After entertaining bids from The Carlyle Group and from Idaman Saga, an entity backed by buyout fund CVC, Malaysia’s Kulim has turned down all offers for QSR Brands, which owns the lucrative KFC and Pizza Hut franchise in Malaysia, Reuters reported. Kulim is a majority shareholder in QSR Brands.
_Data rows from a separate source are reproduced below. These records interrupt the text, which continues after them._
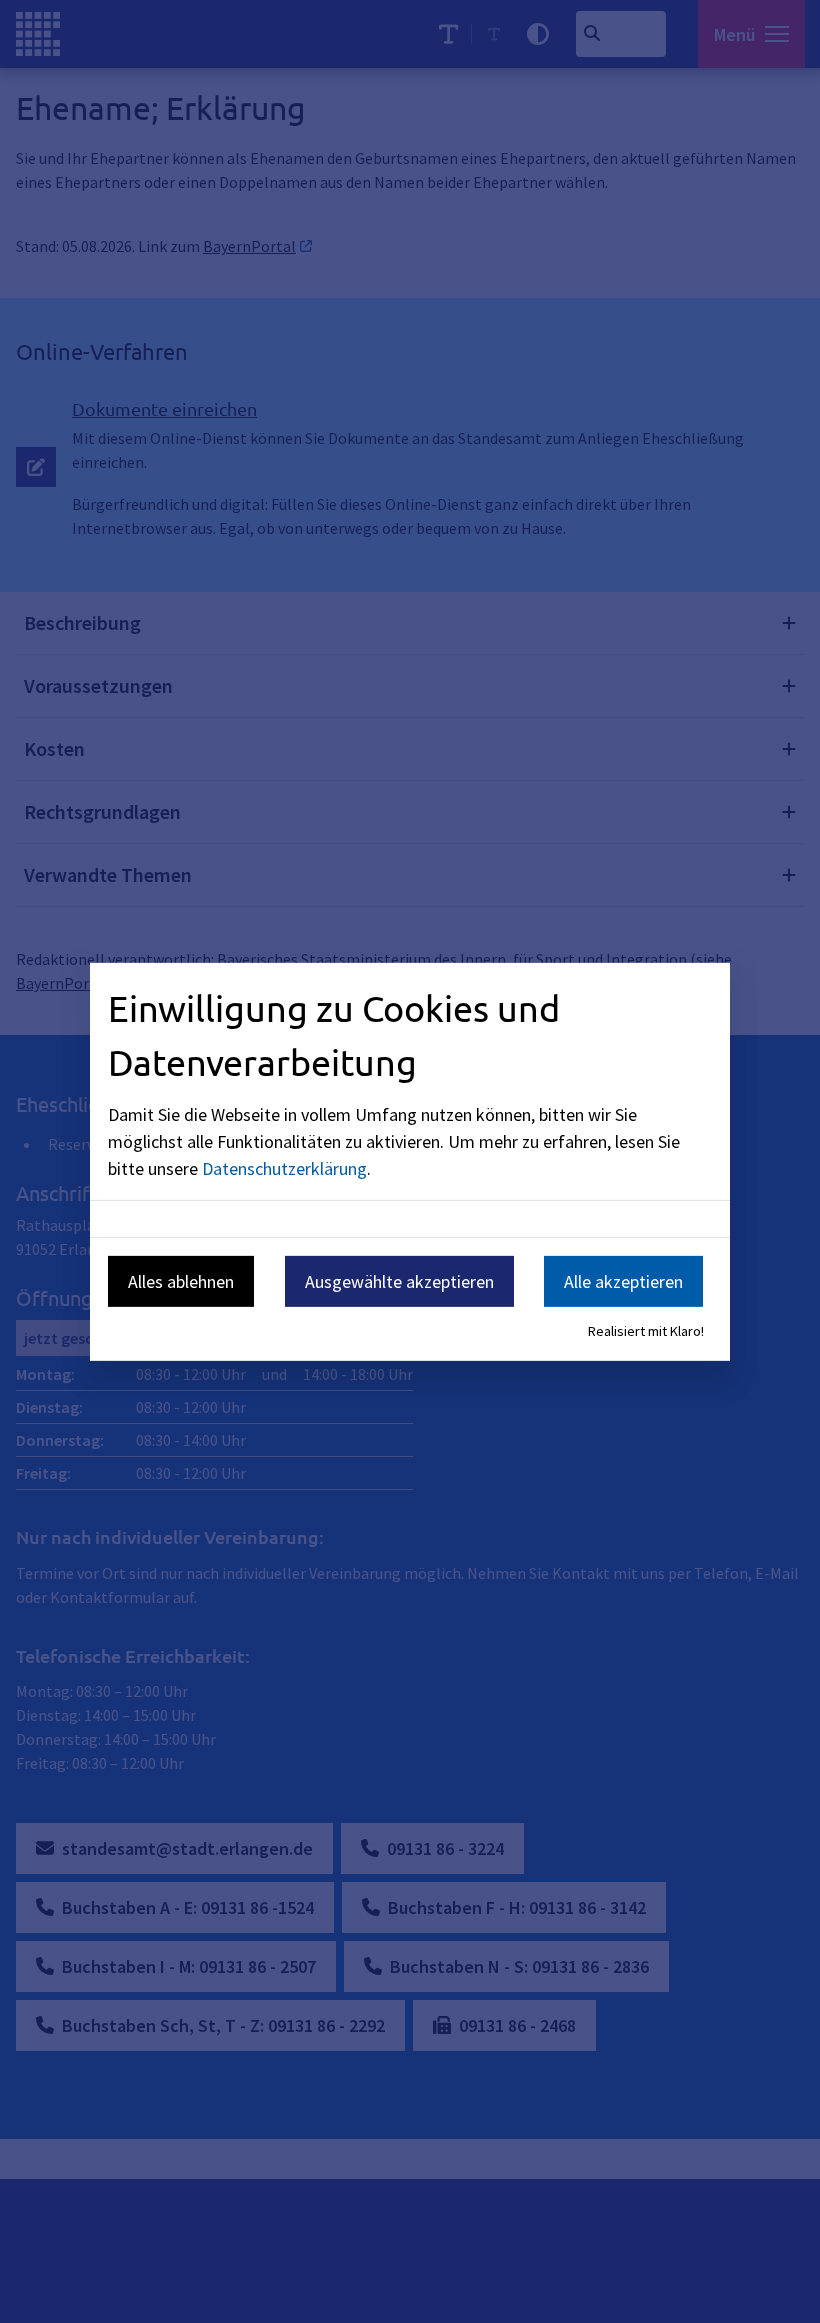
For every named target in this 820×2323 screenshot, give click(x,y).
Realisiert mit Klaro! (646, 1331)
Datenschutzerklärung (284, 1168)
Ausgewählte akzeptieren (399, 1281)
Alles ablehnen (181, 1281)
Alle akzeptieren (623, 1281)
Shares in QSR fell roughly 11% Tuesday, a day after the news was released.
(Reuters) Shares in QSR, which owns the lucrative KFC and Pizza Hut franchise in Malaysia, plunged as much as 11 percent on Tuesday, a day after the firm’s majority shareholder Kulim rejected a 1.94 billion ringgit ($615.4 million) bid by private equity firm Carlyle Group.
QSR’s board also turned down a proposal from Idaman Saga, a company linked to Malaysian tycoon Halim Saad and backed by a private equity fund run by CVC, which revised its offer to match Carlyle’s.
Malaysia’s Kulim is unlikely to entertain further bids for its 57.5 percent-owned subsidiary, fast-food operator QSR Brands, analysts said.
A bid by Carlyle would have been Malaysia’s largest foreign private equity deal, but Kulim’s board was unanimous in its decision to turn down the deal.
“We gather from management that QSR and KFC Holdings will remain within Johor Corp, at least for now, a decision that we believe was swayed by the growth potential in India,” CIMB Research said in a note to clients on Tuesday.
Kulim and QSR are both units within Johor Corp, the state investment arm of the country’s southernmost state bordering Singapore.
According to media reports, Johor Corp has about 3.6 billion ringgit ($1.14 billion) in borrowings falling due in 2012, which analysts say could have prompted the approaches to buy QSR.
QSR’s shares had surged to an all-time high of 6.26 ringgit per share on Monday, before the stock was suspended and Kulim announced it would reject Carlyle’s offer.
QSR shares resumed trade on Tuesday and fell as low as 5.63 ringgit, suffering their biggest fall in two years.
At 0450 GMT, the shares had recovered to 5.89 ringgit, but were still down 6 percent.
KFC Holdings , which is the franchise licensee of the fastfood chain Kentucky Fried Chicken in Malaysia, is seen as the most attractive assets within QSR’s stable of companies.
The operator of the brand belonging to U.S. Company Yum! Brands was recently granted permission to operate outlets in the relatively under-served fast food market in Mumbai, India.
“KFC has enough firepower on their own to grow,” said an analyst. “It’s better for the shareholders to keep the current business than to cash out now as it’s on the brink of going to the next level.”
The analyst added that he expected earnings from India to start coming in by 2012. The analyst asked not to be named because his brokerage has a policy of not speaking to the media.